It’s funny, and quite unsettling, how some of your child’s questions make you realize you have been blind to certain important consequences of your life choices. Even when you have made these choices very deliberately and you have a chock-full list of pros and cons, a simple question can suddenly make you aware that you missed something significant.
Minette asked me such a question earlier this year. “Maman, which language will I speak to my children?” Like I explained before, our choice to speak each our native language to our daughter aims at connecting her with her French and Indian heritages in an intimate way first and foremost. I have told her that, by being fluent in her three languages, she will be able to be close to her families, to feel at home in her three countries, and to pass on her heritages to her children if she has some.
Yes, but how exactly will that last part work? She won’t speak her three languages to them in rotation, God forbid. She and her partner will have to make a decision that makes sense to them and that will obviously not replicate ours, because their children’s circumstances will surely be different. Most likely, they will have to trim the language tree to one language per parent at most, including English.
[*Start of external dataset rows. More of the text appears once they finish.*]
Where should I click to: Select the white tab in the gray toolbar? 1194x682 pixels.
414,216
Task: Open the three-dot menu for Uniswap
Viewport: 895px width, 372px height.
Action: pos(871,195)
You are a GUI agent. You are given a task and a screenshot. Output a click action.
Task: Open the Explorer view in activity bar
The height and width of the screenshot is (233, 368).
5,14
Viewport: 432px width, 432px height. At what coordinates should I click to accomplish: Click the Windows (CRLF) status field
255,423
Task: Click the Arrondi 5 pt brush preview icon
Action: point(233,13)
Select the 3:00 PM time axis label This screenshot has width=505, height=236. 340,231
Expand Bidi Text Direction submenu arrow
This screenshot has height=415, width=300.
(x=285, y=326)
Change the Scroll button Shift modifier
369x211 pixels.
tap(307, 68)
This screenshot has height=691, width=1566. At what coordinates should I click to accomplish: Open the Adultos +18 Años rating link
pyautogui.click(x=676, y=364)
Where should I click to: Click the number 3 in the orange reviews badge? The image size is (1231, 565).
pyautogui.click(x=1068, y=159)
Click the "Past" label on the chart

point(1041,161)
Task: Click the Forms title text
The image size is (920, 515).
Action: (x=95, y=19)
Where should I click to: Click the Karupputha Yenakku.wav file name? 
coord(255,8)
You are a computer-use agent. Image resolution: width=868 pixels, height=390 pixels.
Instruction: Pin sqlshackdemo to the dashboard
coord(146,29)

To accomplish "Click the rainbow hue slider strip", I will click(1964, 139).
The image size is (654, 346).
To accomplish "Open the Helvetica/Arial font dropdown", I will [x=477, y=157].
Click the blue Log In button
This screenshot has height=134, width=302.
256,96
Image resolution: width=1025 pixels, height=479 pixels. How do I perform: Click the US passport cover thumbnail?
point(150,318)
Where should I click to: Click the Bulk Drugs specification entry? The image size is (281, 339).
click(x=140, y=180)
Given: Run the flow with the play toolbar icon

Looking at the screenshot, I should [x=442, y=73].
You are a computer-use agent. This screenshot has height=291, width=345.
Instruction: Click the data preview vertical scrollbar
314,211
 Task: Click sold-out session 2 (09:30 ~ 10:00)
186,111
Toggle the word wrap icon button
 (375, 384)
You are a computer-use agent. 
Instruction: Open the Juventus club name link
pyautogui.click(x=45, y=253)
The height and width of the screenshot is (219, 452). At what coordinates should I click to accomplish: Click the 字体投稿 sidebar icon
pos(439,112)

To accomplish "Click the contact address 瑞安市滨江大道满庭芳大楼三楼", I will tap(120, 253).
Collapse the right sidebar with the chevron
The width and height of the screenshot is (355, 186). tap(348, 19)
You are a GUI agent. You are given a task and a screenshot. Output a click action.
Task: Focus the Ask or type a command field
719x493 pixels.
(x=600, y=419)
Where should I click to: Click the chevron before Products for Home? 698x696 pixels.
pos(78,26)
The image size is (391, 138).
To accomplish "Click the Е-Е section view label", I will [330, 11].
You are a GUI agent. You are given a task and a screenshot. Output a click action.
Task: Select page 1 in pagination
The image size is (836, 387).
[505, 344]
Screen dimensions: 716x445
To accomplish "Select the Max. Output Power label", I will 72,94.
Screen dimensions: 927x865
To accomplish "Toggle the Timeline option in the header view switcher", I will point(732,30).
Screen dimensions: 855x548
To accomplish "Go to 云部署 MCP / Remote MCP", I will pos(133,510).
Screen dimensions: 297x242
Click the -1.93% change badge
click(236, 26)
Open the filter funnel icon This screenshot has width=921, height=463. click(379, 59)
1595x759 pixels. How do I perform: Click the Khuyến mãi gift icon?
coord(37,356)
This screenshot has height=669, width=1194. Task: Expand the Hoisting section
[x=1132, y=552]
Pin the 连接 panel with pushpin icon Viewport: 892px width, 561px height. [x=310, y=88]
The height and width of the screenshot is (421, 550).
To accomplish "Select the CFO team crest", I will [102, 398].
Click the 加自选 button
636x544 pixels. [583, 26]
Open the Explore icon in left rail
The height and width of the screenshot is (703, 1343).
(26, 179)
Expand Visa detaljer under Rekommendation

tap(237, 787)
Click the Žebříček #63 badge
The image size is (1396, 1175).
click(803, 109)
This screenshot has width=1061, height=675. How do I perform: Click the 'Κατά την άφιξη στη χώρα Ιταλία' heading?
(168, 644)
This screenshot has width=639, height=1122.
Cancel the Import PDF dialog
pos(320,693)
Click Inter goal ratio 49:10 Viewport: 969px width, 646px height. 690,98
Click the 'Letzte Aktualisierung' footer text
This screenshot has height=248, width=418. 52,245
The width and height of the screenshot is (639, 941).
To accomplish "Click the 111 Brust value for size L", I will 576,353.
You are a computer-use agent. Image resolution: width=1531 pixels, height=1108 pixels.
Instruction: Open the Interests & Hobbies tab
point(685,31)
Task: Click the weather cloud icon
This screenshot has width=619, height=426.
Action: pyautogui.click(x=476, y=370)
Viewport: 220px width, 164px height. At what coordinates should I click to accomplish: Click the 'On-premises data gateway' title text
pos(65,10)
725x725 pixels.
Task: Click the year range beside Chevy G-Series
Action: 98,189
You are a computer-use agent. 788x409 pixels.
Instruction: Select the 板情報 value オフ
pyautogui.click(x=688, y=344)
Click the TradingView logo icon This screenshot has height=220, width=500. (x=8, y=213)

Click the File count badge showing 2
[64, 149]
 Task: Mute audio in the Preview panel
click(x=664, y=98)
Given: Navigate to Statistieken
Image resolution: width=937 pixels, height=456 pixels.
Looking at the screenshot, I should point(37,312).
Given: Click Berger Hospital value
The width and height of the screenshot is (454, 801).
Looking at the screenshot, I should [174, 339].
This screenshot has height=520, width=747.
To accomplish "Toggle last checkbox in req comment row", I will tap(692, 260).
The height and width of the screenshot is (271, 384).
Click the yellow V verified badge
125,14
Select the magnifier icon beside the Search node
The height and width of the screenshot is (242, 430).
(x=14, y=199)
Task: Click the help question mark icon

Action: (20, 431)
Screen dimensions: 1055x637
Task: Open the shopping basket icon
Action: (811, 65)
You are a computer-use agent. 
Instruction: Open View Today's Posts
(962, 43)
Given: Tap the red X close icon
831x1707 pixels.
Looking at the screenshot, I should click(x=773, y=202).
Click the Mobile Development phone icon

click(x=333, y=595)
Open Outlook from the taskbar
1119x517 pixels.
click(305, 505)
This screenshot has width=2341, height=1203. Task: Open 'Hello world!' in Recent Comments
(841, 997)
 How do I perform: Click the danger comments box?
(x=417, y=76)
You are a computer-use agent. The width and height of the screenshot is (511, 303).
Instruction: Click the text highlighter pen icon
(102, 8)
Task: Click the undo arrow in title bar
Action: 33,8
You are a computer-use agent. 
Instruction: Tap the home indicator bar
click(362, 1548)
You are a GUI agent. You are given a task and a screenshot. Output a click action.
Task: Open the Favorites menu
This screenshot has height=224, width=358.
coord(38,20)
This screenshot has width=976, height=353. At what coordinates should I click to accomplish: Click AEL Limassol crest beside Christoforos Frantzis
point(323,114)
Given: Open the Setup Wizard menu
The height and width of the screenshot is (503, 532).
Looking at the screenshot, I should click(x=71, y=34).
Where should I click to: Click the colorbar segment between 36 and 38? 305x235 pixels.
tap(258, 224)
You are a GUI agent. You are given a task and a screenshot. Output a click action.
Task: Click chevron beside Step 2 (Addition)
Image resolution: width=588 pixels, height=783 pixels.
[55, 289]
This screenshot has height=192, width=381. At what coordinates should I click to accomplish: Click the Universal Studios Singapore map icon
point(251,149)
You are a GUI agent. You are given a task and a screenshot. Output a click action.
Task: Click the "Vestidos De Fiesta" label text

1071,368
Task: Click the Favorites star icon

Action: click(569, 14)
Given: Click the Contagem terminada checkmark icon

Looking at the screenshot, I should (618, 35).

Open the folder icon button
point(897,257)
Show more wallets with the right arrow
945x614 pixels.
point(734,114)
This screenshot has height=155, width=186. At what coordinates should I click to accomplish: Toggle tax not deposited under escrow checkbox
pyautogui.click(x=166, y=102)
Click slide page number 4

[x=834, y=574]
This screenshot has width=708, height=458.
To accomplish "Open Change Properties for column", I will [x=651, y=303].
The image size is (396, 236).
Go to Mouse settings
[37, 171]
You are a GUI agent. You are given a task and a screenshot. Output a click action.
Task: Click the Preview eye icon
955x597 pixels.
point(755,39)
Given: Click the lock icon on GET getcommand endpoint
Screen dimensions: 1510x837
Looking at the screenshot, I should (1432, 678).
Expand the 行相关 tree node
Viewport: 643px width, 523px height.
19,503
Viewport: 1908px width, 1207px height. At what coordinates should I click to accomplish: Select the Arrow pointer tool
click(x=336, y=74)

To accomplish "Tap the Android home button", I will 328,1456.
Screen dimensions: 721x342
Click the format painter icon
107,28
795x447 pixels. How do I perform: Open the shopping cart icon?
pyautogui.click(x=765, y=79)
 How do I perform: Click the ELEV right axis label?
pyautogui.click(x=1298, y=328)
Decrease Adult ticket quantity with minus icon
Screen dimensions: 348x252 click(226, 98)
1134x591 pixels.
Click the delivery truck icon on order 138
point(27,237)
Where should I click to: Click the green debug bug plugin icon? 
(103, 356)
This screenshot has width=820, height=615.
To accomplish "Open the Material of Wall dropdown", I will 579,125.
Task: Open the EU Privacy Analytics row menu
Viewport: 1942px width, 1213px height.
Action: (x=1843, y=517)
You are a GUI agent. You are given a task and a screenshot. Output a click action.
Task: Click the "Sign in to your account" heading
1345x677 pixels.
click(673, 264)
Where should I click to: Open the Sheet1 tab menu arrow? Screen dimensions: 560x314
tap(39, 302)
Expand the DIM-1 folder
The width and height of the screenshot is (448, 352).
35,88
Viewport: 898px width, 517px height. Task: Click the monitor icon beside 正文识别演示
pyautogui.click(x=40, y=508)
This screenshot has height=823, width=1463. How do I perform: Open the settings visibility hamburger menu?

I believe that our intent sharing of our languages and cultures with Minette is entirely worthwhile. Her question is not challenging that conviction. But it makes me aware that some of our efforts will be lost on the next generation and that somehow puts things in a different light. It makes me realize that the family language setting we have chosen is much less permanent than I’d like to admit. As illustrated by many generations of immigrants in America, multilingualism is a transient state in families and it rarely spans more than two generations.
This is humbling but not disheartening in my opinion, for two reasons. The first one is that Minette’s heritages will not be lost on her and will make her life richer and that, in itself, has value for a parent. The second reason is that multilingualism in its successive waves has also enriched this society. And I trust it will continue to do so.